At least the Obama administration (Tim Geithner really) recognizes that a CDS clearinghouse won't magically heal the financial markets, and won't even touch a huge segment of the CDS market. Contemporary politics being the three-ring circus that it is, I suppose that's all you can really hope for. Stephen Labaton writes in the NYT:
The administration is also preparing to require that derivatives like credit default swaps, a type of insurance against loan defaults that were at the center of the financial meltdown last year, be traded through a central clearinghouse and possibly on one or more exchanges. That would make it significantly easier for regulators to supervise their use. ... Officials said some credit default swaps with unique characteristics negotiated between companies might not be able to trade on exchanges or through clearinghouses. But standardized or uniform ones could. “We want to make sure that the standardized part of those markets move into a central clearinghouse and onto exchanges as quickly as possible,” Mr. Geithner testified. “I think that’s really important for the system.
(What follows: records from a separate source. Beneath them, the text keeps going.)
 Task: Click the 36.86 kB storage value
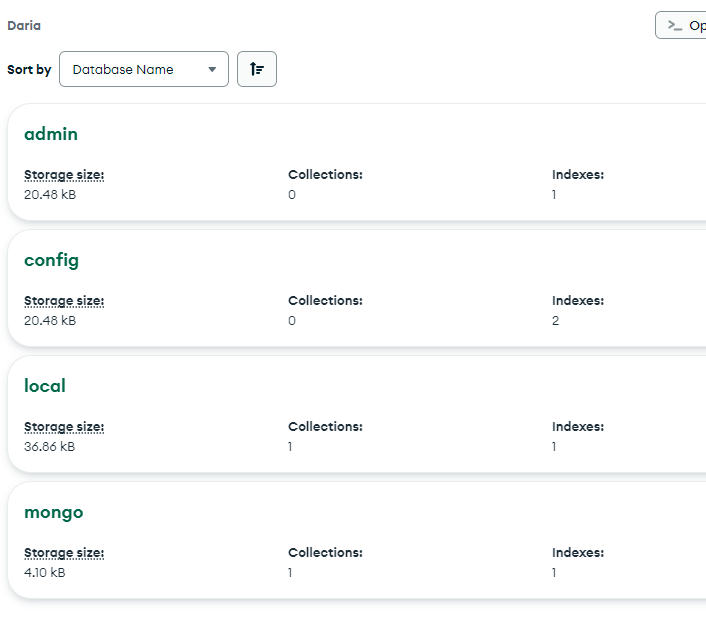[50, 447]
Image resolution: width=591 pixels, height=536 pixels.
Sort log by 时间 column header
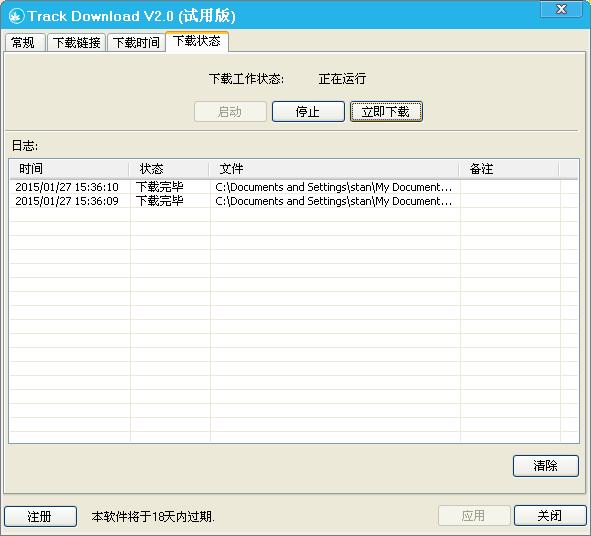(69, 169)
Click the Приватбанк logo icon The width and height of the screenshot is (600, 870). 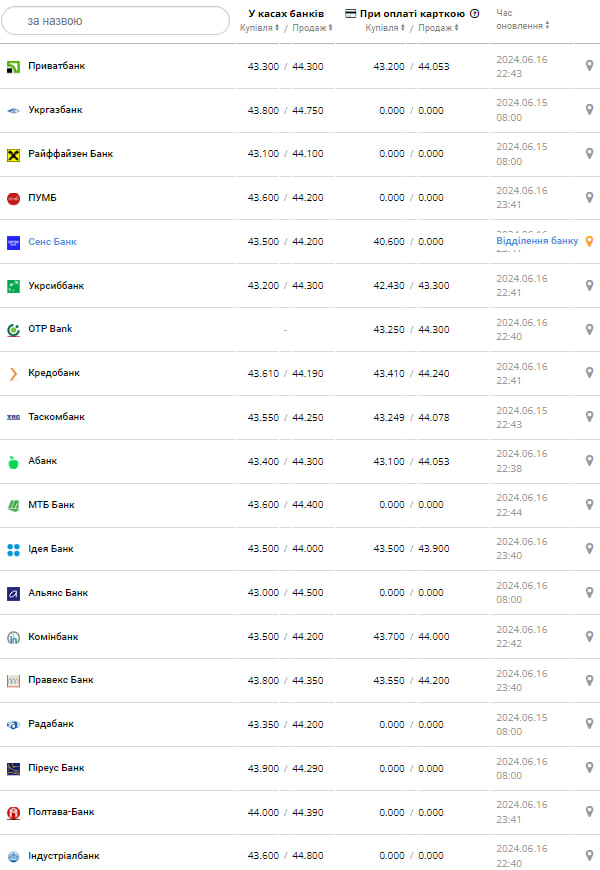tap(14, 66)
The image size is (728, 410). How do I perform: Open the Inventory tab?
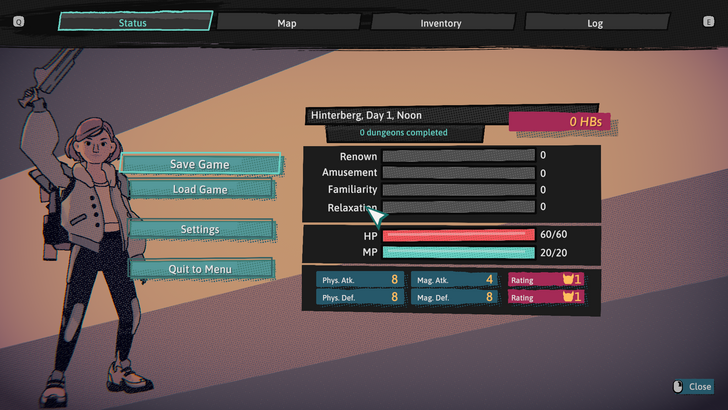click(x=440, y=22)
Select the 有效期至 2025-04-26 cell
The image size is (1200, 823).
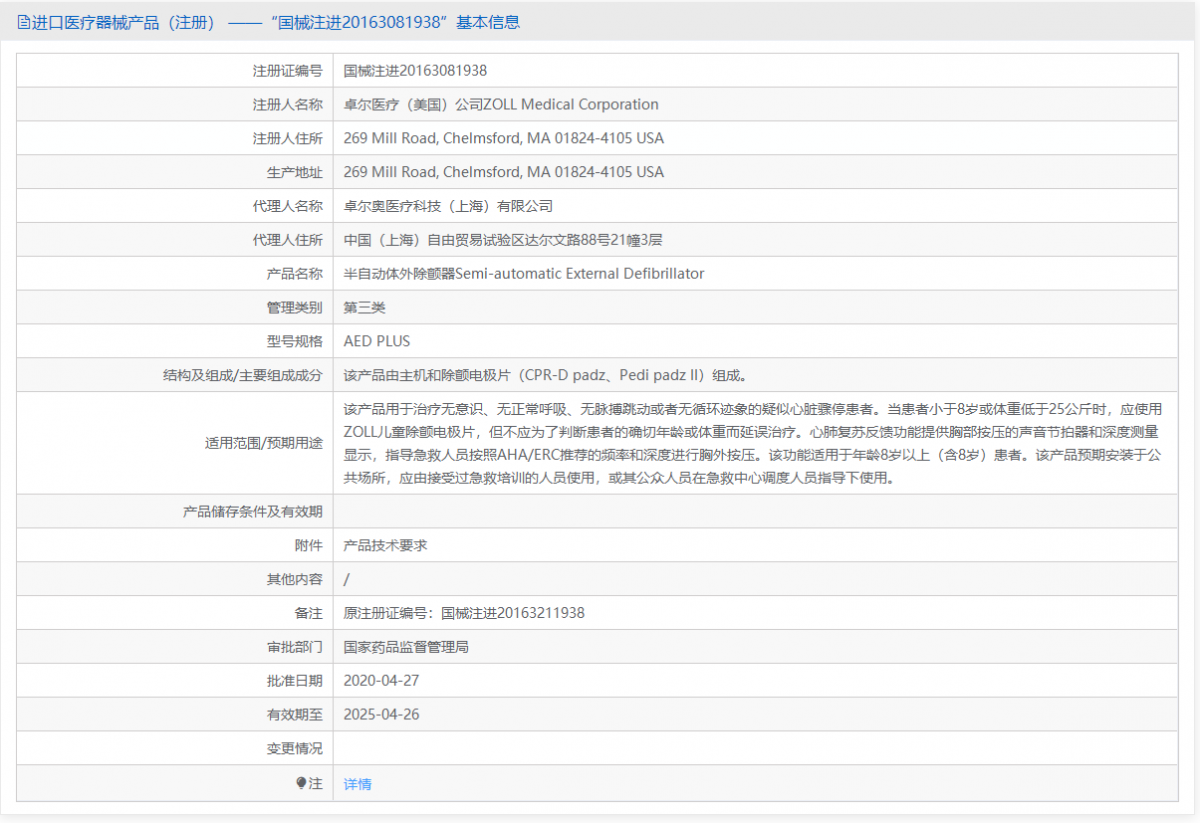pos(381,714)
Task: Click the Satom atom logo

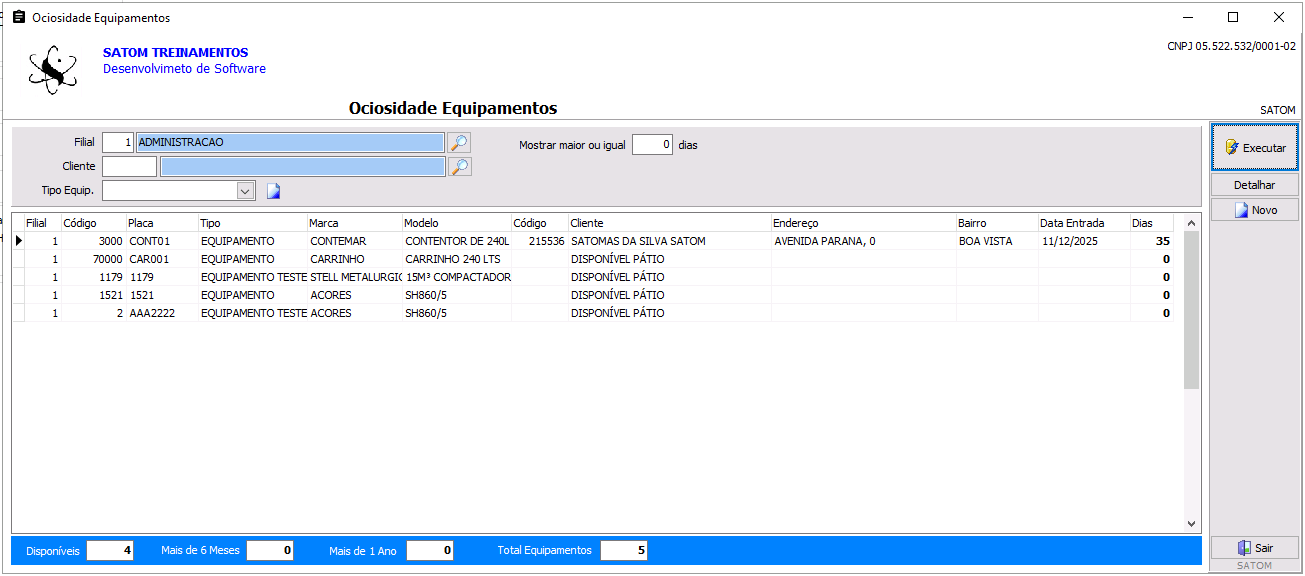Action: pos(52,70)
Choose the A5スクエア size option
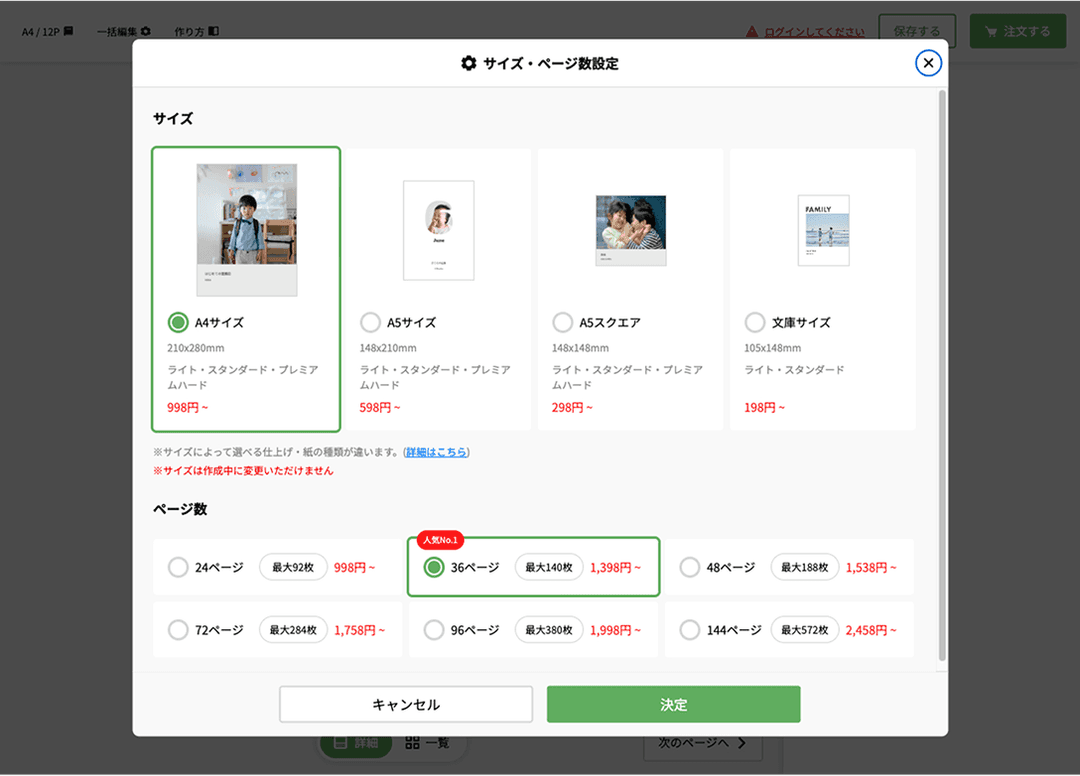Viewport: 1080px width, 776px height. click(x=562, y=322)
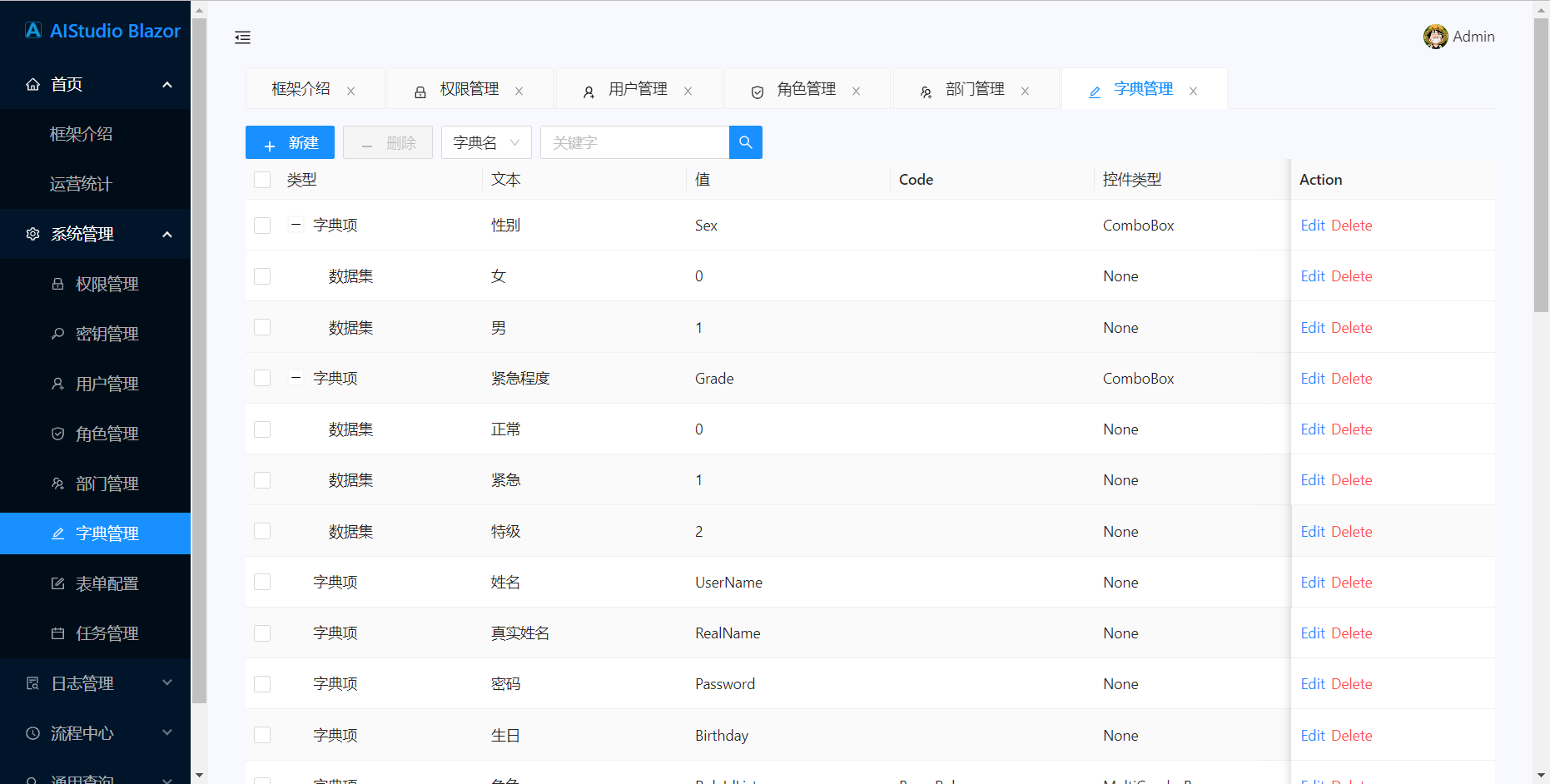Open 任务管理 via its calendar icon
Screen dimensions: 1550x784
click(x=57, y=633)
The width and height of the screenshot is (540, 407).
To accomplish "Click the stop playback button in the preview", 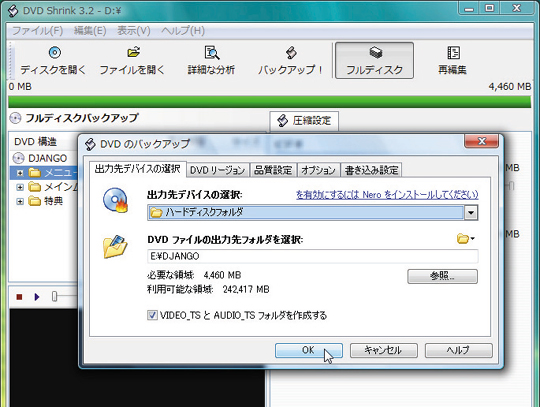I will click(x=19, y=297).
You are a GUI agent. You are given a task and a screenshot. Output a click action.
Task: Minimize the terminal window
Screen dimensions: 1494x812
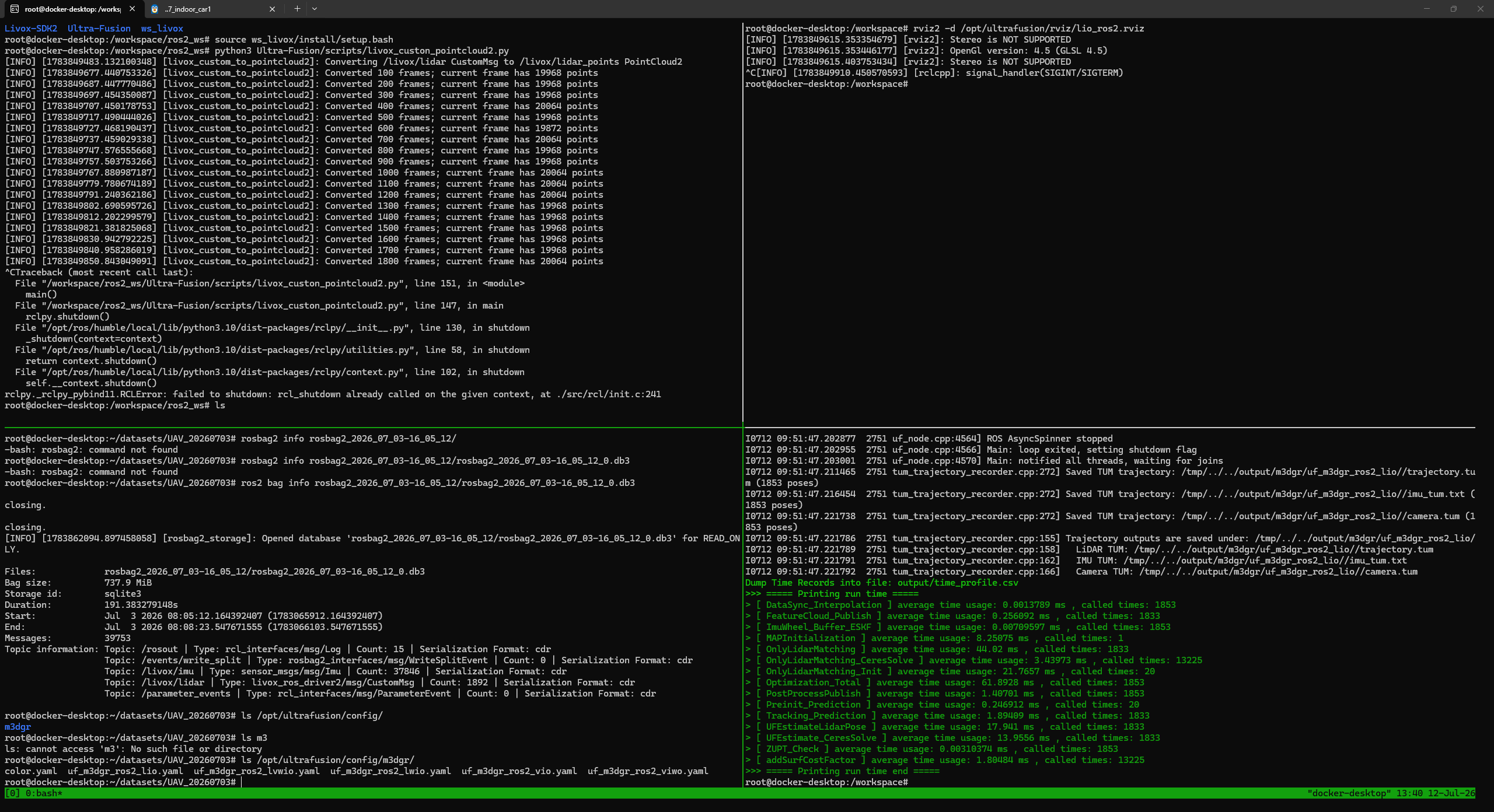point(1426,9)
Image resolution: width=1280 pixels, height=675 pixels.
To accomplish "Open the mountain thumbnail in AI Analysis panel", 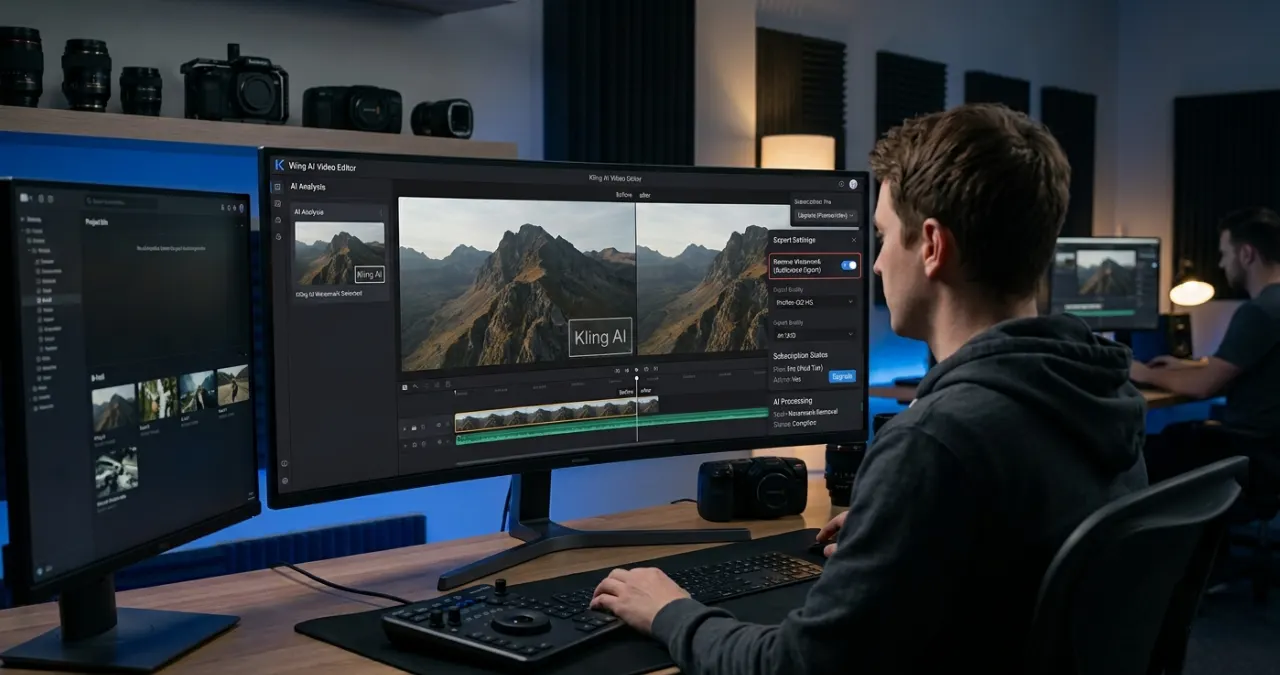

It will help reduce risk and the system as a whole.”But then Labaton starts to have problems with, ummm, logic:
The new trading procedures for derivatives could also enable regulators to impose capital and collateral requirements on companies that issue credit default swaps that would make them safer investments. American International Group, one of the largest issuer of such swaps, never had to post collateral and nearly collapsed as a result of issuing a huge volume of such instruments that it was unable to support.Wait, AIG "never had to post collateral" on its credit default swaps? Then why did the government give them all that money? No, AIG nearly collapsed because of collateral calls on its CDS positions. You can't have it both ways.